The Australian economy continues to create jobs at a rate faster than most market forecasts.
Despite sluggish retail sales, falling home loan approvals, weak building approvals and a falling consumer and business confidence, employers gave jobs to another 26,900 people in May, more than most market estimates.
Over 11.05 million people are now employed, according to the ABS, a rise of 2.6% from May 2009.
The unemployment rate fell 0.2% to 5.2%, where it was a couple of months ago after revisions (and its lowest since early 2009), and the number of people unemployed fell by 25,400 to 600,900, down 8.6% on a year ago.
Market forecasts were for 20,000 jobs and an unchanged rate of 5.4%.
The west continued to lead the way — unemployment fell 0.5% in WA seasonally-adjusted, to 4.1% — a strange outcome given all those mining projects supposedly put on hold because of the RSPT. NSW also had a big seasonally-adjusted fall, down to 5.2%. Queensland and Victoria were steady.
Employers added 36,400 full-time jobs, taking the number of full-time jobs created in the last three months to more than 110,000. Part-time jobs fell for a third straight month, with about 9,400 going last month, a classic sign of an economy gathering strength.
The ABS said the aggregate monthly hours worked increased 43.9 million hours (or 2.9%) to 1,574.5 million hours.
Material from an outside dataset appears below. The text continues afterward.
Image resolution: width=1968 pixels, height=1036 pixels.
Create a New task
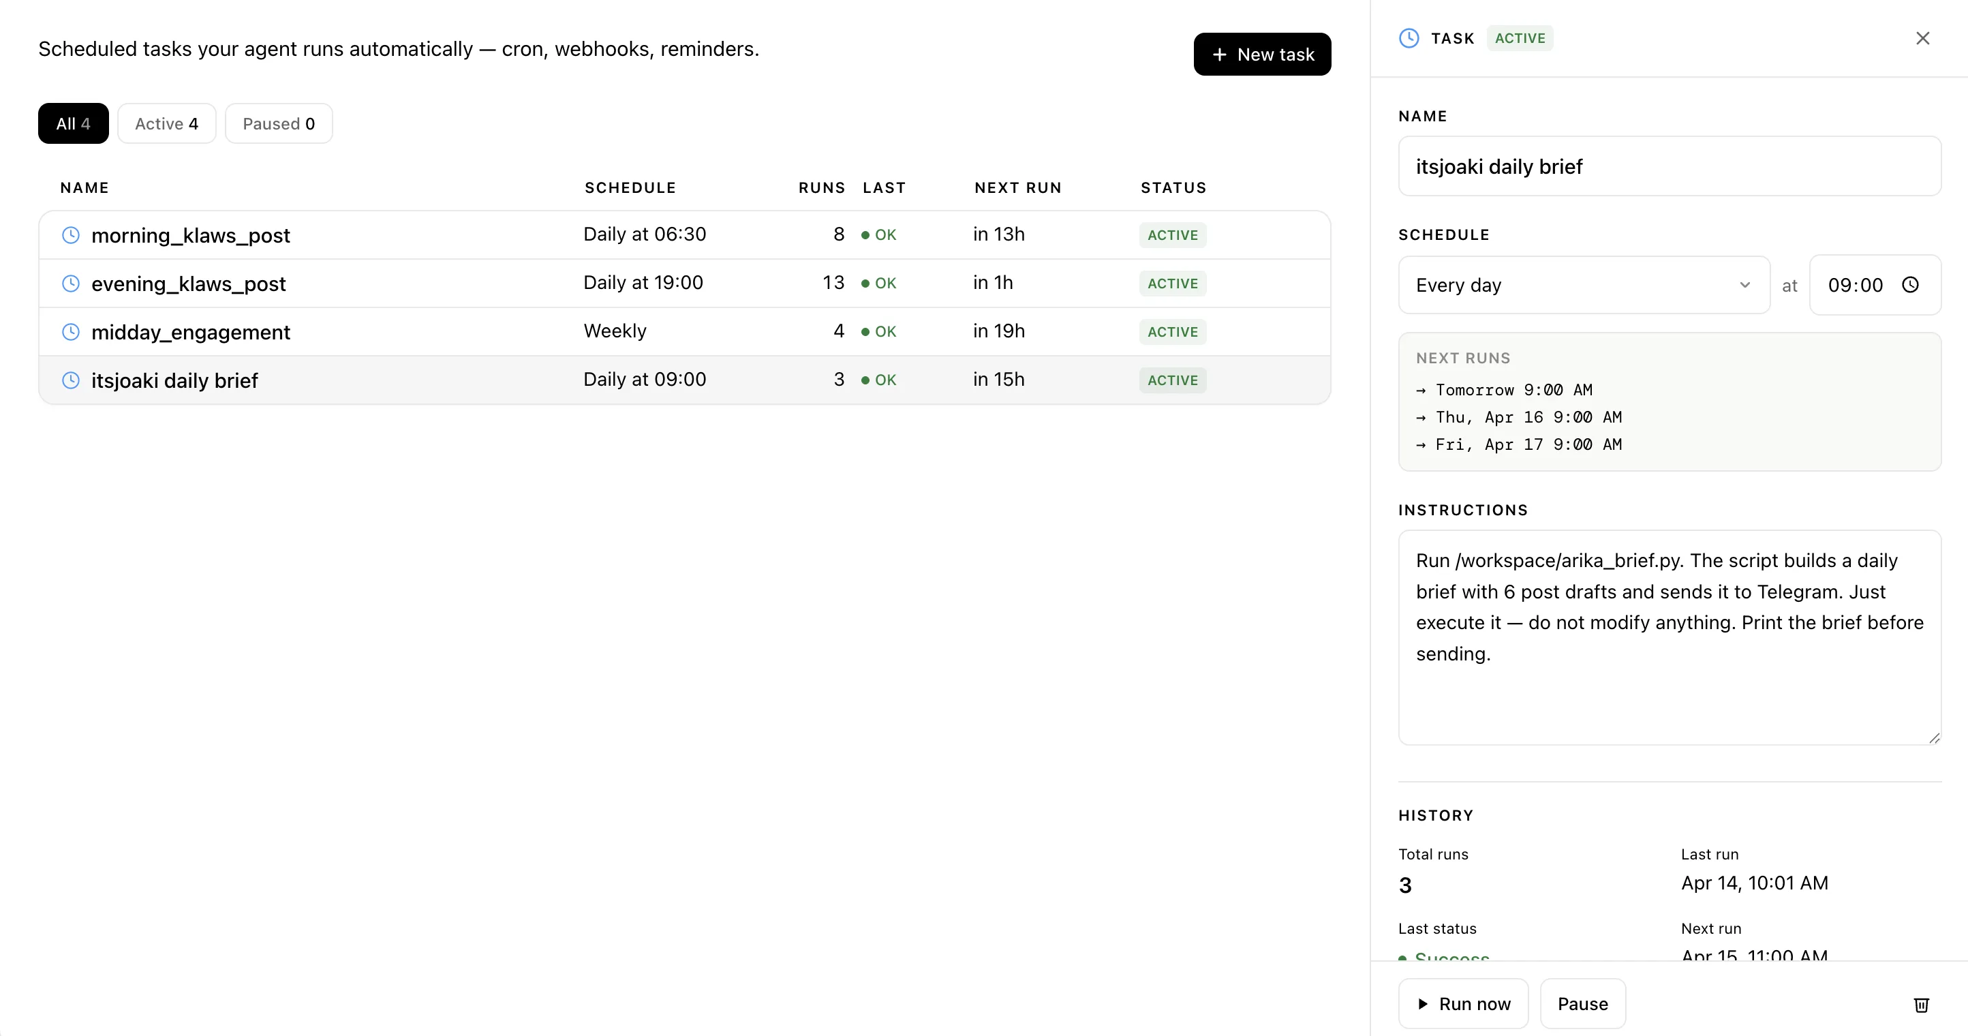[x=1261, y=54]
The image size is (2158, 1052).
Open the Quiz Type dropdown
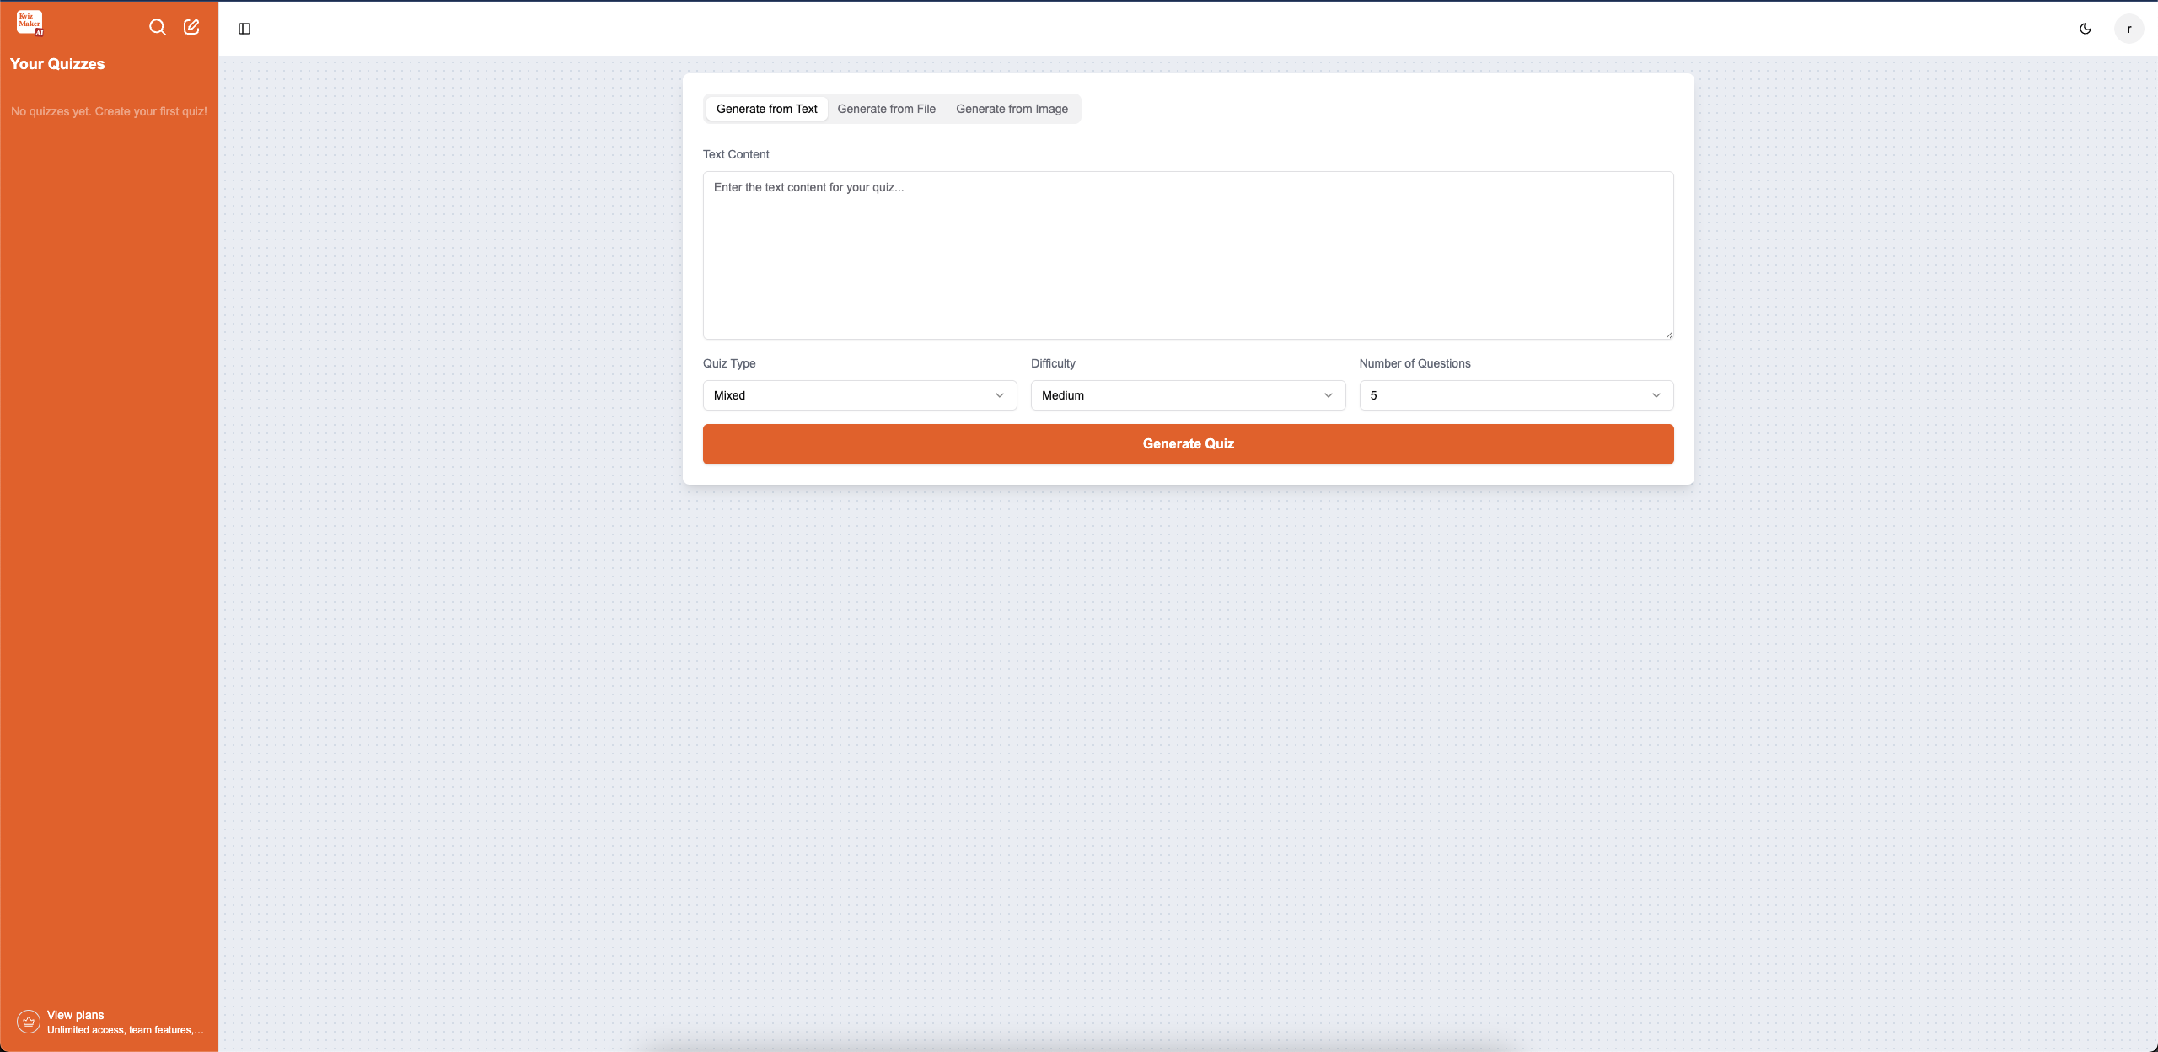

That was the first increase in a couple of months, which rebalances the equation of more jobs means more hours worked.
And the ABS said its seasonally adjusted labour force under-utilisation rate was 12.2% in May, down 0.5 percentage points from February 2010 when the survey was last done, which points to more longer-term unemployed or under-employed people getting work.
The bottom line from the figures is that there is still considerable strength in the economy and will go on driving the expansion over the rest of the year as the surge in our terms of trade kicks in.